Giles resumed walking. “Well, fine then Spike.”


“Let him cool down, then an apology.”

“That’s right.”

They were approaching Giles’ door. He turned, his hand on the knob. “Tomorrow. Maurice is having a meeting.”

“Right,” said Spike with a sigh.

“You can apologize to Xander there.”


Xander was sitting in the back room on the training mats, showing a young man how to sharpen an ax. The boy had followed Brandy home, it would appear, and after a metaphorical bowl of milk (pizza) and pet on the head (kiss on the cheek), the stray puppy seemed to have made himself at home. When Xander asked, he told him his name was Brown.

“What’s your first name?”

“That is my first name, you challenged or somethin’?”

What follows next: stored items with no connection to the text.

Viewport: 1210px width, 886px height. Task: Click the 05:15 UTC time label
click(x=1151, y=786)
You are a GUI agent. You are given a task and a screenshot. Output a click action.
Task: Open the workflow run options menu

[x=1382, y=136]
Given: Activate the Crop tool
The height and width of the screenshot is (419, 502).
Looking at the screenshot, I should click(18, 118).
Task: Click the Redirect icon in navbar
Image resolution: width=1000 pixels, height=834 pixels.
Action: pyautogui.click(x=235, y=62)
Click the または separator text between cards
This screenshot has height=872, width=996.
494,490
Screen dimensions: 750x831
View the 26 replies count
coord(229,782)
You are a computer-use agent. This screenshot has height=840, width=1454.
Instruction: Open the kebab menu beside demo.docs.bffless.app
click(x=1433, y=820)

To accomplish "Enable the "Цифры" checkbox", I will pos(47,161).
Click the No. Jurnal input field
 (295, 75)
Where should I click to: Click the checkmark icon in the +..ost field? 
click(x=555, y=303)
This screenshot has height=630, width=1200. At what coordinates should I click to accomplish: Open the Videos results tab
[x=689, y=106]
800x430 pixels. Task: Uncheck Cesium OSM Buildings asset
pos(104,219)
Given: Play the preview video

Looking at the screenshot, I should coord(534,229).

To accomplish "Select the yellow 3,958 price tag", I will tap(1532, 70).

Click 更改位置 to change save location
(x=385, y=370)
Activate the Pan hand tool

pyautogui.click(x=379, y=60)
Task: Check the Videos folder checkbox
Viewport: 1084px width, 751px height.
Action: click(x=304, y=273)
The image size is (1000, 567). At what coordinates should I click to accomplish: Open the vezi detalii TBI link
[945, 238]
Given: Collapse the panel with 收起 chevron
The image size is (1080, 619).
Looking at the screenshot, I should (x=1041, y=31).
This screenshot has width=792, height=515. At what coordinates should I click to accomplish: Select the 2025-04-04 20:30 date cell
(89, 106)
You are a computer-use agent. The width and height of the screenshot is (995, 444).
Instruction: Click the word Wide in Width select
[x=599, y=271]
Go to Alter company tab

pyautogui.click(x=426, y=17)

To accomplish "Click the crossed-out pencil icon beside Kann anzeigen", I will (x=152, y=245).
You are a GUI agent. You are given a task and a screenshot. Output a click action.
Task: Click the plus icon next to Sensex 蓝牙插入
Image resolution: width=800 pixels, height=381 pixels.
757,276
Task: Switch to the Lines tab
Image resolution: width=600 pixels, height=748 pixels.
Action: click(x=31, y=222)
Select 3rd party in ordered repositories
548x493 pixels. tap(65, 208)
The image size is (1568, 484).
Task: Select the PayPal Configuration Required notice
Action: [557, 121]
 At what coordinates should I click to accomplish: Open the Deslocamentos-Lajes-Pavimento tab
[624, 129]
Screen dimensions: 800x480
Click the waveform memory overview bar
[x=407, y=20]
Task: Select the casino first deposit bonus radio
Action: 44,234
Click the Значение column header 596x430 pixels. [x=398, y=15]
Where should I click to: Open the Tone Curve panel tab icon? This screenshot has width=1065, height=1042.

“Well what’s your last name?”

“Name’s just Brown, man. You call it I come. ‘S there a problem?”

Okay then, thought Xander. The kid reminded him of himself. Prickly and defensive, turning into a pile of mush every time Brandy looked sideways at him. Fresh meat for the Hellmouth. Jesus, Xander felt a surge of panic, how’re we gonna save this one? He slid the sharpening tool with easy expertise over the weapon. Brown watched and mimicked on the hand-ax he held. He paused to run his finger wonderingly over the symbol carved on the flat of the blade. Xander raised an eyebrow. Kid seemed to be really, really interested in knives. Bet he runs with scissors, too. And where in Sunnydale can a kid his age get a tattoo? Maybe it was some kind of evolutionary survival tendency. Children of the Hellmouth.

Xander heard the door in the front hall being opened to visitors, then Giles’ familiar tones speaking. Then…

“Oi, Watcher!”

Fuck. It was Spike. Xander quickly put down the ax. Alright alright, he told himself. You knew this was coming, Harris. Just stick to the plan. Damn! Wish there was a plan.

“Brandy! Come down here please!” he heard Maurice calling up the staircase.

Brown perked up his ears. “Hey!” he said brightly, “think I’ll get somethin’ ta drink from the kitchen.” He lay down the ax carefully, then jumped up and hurried from the room. Wagging his tail behind him, thought Xander ruefully. He retrieved the ax and ran his finger across the edge carefully, checking the boy’s work.


“Fuck!” Xander jumped and glared at his bloodied thumb. Then he glared up at the source of the voice. Spike leaned in the doorway. As lean and nasty as he knew how to look. He was all black leather tonight and wearing a black t-shirt as well. His eyes were narrowed to slits, and an unlit cigarette hung from his lips. He crossed his arms and nodded at Xander. “HEY!” he mock-called to the room behind him, “WHO LET THE KIDDIES INTO THE WEAPONS CASE?” He smirked at Xander and sauntered forward a bit, hands jammed in pockets.

“Cut yerself, whelp?”

Xander snorted and held aloft his bloodied thumb, “Hungry Whiteboy?”

“Like I’d want it.”

“Oh, you want it.” Xander stopped and gulped. Suddenly the old parry didn’t seem that funny. But carry on, Mac Duff! “You know you want it!”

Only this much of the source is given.